In Poe’s “The City in the Sea,” we see the traditional form of poetry that consists of four stanzas with a different rhyme scheme to each. Immediately, by observing Poe’s content, we recognize this is Poe through his evocation of the gothic. With Death being personified in the very first line, it’s evident that Poe is setting the foundation of the poem to be correlated with darkness and ruin. Phrases like “melancholy waters,” “sculptured ivy and stone flowers,” and “gaping graves” further Poe’s use of the Gothic that make him easily identifiable. Further, by Poe excelling in traditional verse and rhyme scheme, the reader gets a sense of inevitable doom (and fate) of what is to come to the fictional city in the sea. The form allows for a reading of sing-songy lines in which can be told like a folktale or story.

Much like we are able to identify Poe, I feel like Whitman similarly has his own, personal style of writing poetry. Though it’s free verse, meaning it defies the traditional rhyme and meter that we’ve seen previously in Poe, Whitman style of writing is adjusted amongst his themes. For example, in “When I heard the Learn’d Astronomer,” Whitman uses the same word “when” as a recurring start in each of the first four lines. This repetition adds to the poem by giving it a stuffy, monotonous feeling, much like the astronomer’s lecture. By writing this way, Whitman essentially tries to show how the astronomer’s vigorous calculations and precise measurements negate the beauty of observing nature on one’s own. He writes: “Till rising and gliding out, I wander’d off by myself, / In the mystical moist night-air, and from time to time, / Look’d up in perfect silence at the stores.” The beauty in Whitman’s writing, and specifically this poem, portrays the very essence of his style: the need for imperfection in art, and how to not question it, but appreciate it.

          Dickinson explored her own style of writing, falling somewhere between traditional poetry and innovative form.
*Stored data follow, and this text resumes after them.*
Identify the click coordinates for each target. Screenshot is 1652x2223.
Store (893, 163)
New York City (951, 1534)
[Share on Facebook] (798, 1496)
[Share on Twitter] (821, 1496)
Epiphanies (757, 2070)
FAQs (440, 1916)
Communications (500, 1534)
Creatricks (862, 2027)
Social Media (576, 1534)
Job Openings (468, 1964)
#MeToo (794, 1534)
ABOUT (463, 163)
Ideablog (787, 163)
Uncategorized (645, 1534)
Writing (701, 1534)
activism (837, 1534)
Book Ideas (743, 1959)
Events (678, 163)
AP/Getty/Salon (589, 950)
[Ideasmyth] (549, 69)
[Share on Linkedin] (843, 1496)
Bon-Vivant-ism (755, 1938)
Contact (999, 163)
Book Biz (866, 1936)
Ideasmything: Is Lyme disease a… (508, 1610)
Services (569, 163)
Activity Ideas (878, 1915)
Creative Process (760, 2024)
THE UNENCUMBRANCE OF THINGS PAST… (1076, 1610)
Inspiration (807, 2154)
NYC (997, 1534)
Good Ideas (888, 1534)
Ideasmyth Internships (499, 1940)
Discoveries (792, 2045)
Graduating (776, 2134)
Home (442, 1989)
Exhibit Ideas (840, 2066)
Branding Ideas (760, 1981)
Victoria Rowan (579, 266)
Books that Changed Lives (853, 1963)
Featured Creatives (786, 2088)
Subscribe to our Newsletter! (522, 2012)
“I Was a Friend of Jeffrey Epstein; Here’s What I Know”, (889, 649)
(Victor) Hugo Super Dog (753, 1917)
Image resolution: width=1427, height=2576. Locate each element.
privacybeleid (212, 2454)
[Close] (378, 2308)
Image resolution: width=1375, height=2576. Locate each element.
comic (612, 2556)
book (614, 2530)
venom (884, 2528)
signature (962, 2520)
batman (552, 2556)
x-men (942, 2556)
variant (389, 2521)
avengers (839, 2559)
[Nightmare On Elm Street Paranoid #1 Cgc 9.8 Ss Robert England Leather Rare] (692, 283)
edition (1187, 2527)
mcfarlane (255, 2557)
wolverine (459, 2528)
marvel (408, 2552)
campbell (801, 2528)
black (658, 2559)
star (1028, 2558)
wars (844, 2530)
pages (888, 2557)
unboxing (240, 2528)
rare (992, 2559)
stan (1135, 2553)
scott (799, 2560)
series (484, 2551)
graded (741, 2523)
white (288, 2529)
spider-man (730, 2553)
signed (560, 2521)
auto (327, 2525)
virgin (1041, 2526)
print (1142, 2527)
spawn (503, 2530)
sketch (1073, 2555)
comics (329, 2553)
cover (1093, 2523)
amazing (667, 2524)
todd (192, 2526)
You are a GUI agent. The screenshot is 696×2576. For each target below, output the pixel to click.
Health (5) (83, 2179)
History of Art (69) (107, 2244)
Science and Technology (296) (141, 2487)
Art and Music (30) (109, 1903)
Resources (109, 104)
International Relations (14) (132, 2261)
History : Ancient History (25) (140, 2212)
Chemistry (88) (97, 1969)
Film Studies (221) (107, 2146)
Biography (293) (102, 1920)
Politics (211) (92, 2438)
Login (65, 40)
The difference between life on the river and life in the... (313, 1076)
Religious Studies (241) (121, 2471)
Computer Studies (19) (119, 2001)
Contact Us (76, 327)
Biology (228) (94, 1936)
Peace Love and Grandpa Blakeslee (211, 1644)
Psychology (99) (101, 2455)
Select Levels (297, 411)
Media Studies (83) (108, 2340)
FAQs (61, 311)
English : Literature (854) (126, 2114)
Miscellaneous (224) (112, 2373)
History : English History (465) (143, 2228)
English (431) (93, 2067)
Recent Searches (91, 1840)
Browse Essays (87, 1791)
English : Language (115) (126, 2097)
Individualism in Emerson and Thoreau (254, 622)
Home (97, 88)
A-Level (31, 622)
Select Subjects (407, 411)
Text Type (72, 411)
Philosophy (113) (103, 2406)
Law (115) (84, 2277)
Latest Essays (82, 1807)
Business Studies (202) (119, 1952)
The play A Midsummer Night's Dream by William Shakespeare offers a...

As we’ve discussed in lectures, Dickinson was famous for her signature dashes: an outlet for allowing her freedom of free verse, though often sticking to traditional verse. For example, in [I heard a Fly Buzz When I Died], she defies confinement to traditional verse by use of the dashes. Further, her actual rhymes are oftentimes half rhymes, which also account for her unique style of writing. By experimenting with freedom of writing, it is also at times easy to identify her writing much like we can Poe and Whitman.

          One important similarity I have gathered from these three poets is their ability to portray the use of Transcendentalism by Whitman and the Gothic by Poe and Dickinson. While they often have obvious differences from one another in regards to their style and content, they still seem to correspond with each other from this era. By comparing the three in relation to one another, it would seem that they each can appreciate an often, other-worldly, aspects. Whitman explores the wonder and beauty of nature, and the apparent need to not question the order of things. Dickinson, specifically in this poem, alludes to the fly as a form of horror; an implication of Death. And of course, Poe also emerges his entire poem into the gothic. Whitman, Poe, and Dickinson each seem to infer the mystical dimension in their poetry.

          Following these three authors for the entire semester has been a continual learning process. It has been made clearer (every week) how to, not only identify their writings, but to appreciate the context from the time period. Their differences, innovation, and personal writing styles continue to remain canonical, and rightfully so.